The problem, of course, is what "they" do when they get there. Over the last couple of years, prototypical Web 2.0 sites such as YouTube and MySpace have grown into multibillion-dollar businesses on the buzz and excitement generated by user-supplied content. Increasingly, however, that growth has been accompanied by charges that the sites were either unwittingly or even knowingly allowing users to post and distribute copyrighted materials.

For YouTube, matters came to a head this week when a "traditional" media company -- Viacom -- filed a $1 billion lawsuit against the Google-owned Web site to enforce its copyrights. The stark question is whether the dynamic Web 2.0 paradigm can survive an old-fashioned legal onslaught. Can a business function legally if it allows unregulated user contributions?

History Not a Friend to GooTube

The practice of user uploads and social networking long predates the term Web 2.0 (which the media company O'Reilly coined in 2004). Well before the arrival of Web 1.0, in fact, computer bulletin boards flourished for precisely the same reasons: Users could upload files and even images for download by other bulletin board users, and users could also locate and communicate with people with similar interests. At the height of their popularity in 1988 and 1989, there were hundreds of thousands of bulletin boards in operation around the country.

Not surprisingly, though, copyright infringement was a rampant problem on bulletin board systems. Both Playboy and Penthouse filed several high-profile lawsuits against BBS operators for copyright infringement, and aggressively worked to get their protected content taken down.

In 1999, another direct ancestor of the Web 2.0 model was launched by Shawn Fanning: Napster, a program that allowed users to share music from their personal hard drives through Napster's central servers. Within a fairly short time, however, Napster was hit by copyright infringement litigation from bands (most notably Metallica) and various record labels, and in July 2001, was ordered to shut down its entire network. Other file-sharing systems (and their users) have faced similar copyright suits.

Survival of Web 2.0 (and YouTube)

"I've certainly seen the analogies to Napster," said Scott Kessler, an analyst with Standard & Poor's, "but I think that there are some important difference." He said it's important to remember that, unlike YouTube, Napster had no content in its system except for copyrighted material, and pointed out that both YouTube and Google have several successful partnerships in place. "Those relationships," he said, "can provide models for resolving this dispute."
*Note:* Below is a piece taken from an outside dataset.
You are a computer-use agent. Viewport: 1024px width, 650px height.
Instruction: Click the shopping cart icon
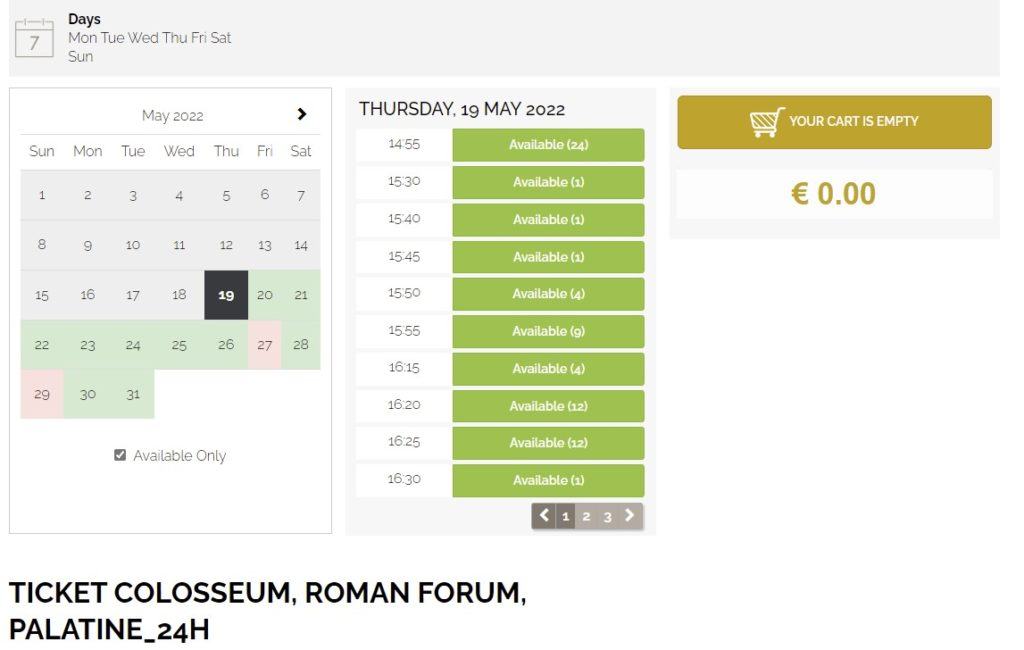pos(764,121)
Kessler also argued that the concept of Web 2.0 is much larger than YouTube's video-sharing. "The term 'Web 2.0' definitely encompasses a number of video-sharing sites," he said, "and the implications for them following this lawsuit are perhaps not as good. My sense is that companies that have business models similar to YouTube might think twice [about] continuing as they have been, given the risks raised by an imposing lawsuit."

But, he added, "there are many 2.0 sites that don't have video, or for which video is a de minimis piece of their business plan. Those sites will not really be affected by the Viacom litigation."

And even those sites that do rely on video, Kessler said, such as YouTube and Joost, are actively developing software that will better enable them to monitor and control the content that users upload.